*DESCRIPTION OF THE TASK*.
Go through the entries below and collect each line with the string "agent" in it.
*** Block opens ***
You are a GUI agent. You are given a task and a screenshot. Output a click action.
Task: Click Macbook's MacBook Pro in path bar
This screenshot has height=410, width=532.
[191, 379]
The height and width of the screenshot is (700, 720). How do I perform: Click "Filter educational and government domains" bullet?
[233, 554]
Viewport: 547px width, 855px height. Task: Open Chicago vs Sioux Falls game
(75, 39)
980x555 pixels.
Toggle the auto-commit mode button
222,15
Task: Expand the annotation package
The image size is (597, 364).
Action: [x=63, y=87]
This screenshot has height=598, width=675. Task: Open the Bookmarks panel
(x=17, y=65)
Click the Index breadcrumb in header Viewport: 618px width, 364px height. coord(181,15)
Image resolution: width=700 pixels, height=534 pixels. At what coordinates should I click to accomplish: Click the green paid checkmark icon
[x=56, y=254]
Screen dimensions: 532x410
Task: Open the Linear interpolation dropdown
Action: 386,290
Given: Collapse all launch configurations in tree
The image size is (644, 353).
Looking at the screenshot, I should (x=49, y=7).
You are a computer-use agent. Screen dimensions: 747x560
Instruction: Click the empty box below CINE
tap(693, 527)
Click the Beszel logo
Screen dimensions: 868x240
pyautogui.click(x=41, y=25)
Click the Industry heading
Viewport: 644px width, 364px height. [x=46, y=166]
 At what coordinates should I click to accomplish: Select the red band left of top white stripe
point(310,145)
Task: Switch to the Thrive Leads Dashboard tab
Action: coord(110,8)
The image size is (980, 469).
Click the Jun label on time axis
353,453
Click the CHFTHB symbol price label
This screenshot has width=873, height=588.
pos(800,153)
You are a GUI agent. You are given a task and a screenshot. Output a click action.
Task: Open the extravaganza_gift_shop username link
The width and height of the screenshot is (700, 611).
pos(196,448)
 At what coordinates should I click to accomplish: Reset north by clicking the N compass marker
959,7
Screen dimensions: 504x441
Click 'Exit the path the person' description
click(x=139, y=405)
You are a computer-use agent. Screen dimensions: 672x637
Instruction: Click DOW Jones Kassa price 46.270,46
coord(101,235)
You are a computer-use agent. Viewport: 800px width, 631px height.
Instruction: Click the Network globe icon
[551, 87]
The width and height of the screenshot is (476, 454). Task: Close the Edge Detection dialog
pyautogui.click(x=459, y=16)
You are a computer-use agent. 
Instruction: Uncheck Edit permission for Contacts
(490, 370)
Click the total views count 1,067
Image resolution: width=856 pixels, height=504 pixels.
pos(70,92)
*** Block closes ***
*RESULT OF THIS EXERCISE*.
You are a GUI agent. You are given a task and a screenshot. Output a click action.
You are a computer-use agent. Screen dimensions: 747x560
You are a GUI agent. You are given a task and a screenshot. Output a click action.
You are a computer-use agent. Screen dimensions: 672x637
You are a computer-use agent. Viewport: 800px width, 631px height.
You are a computer-use agent. 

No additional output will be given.